Analysis of tasks by multiple indicators and parameters ensures weighted decision making because it allows gaining a better understanding of task state and performance. OLAP cube is an analytical method that makes it possible to use multi-dimensional task analysis. OLAP cube uses multiple attributes of a task as the input data to analyze and measure the task’s performance. The method then generates aggregated information about the task in the form of a cube which visualizes the scalability of task intelligence.
The advantage of using OLAP cube in task analysis is that this method lets use task data aggregated by multiple measures and categorized by three or more dimensions to create a parametric task behavior model for performance reporting and further decision making. OLAP cube is best for analyzing tasks that have multiple attributes; for other tasks with several attributes this analytical method appears to be too complicated.

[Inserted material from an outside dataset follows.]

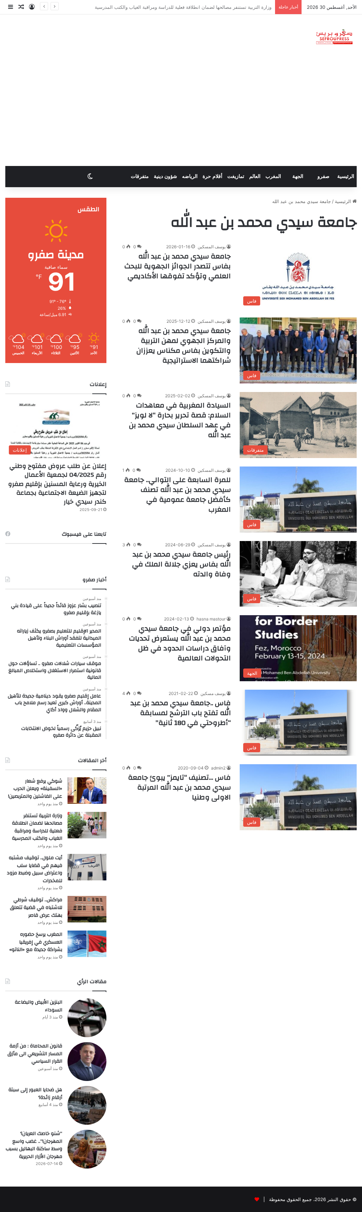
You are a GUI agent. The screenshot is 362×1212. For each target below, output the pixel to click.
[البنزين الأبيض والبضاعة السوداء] (87, 1017)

Multi-dimensional task analysis through OLAP cube involves the following steps:
- Identify task attributes to be analyzed. These attributes are called "measures"

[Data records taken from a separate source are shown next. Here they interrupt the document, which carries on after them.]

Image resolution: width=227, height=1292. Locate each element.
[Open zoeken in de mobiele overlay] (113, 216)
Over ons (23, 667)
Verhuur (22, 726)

- Think how measures relate to each other
- Categorize related and similar measures into groups. These groups will be “dimensions” of the cube (if there are more than 3 dimensions, there will be an OLAP hypercube)
- Create the fact table and the dimension table
- Use a special visualization tool to draw OLAP cube
- Carry out operations (Slicing, Dicing, Drilling down/up, Rolling up, Pivoting) to spin the cube and see tasks in various perspectives
- Design an analytical report that includes task intelligence.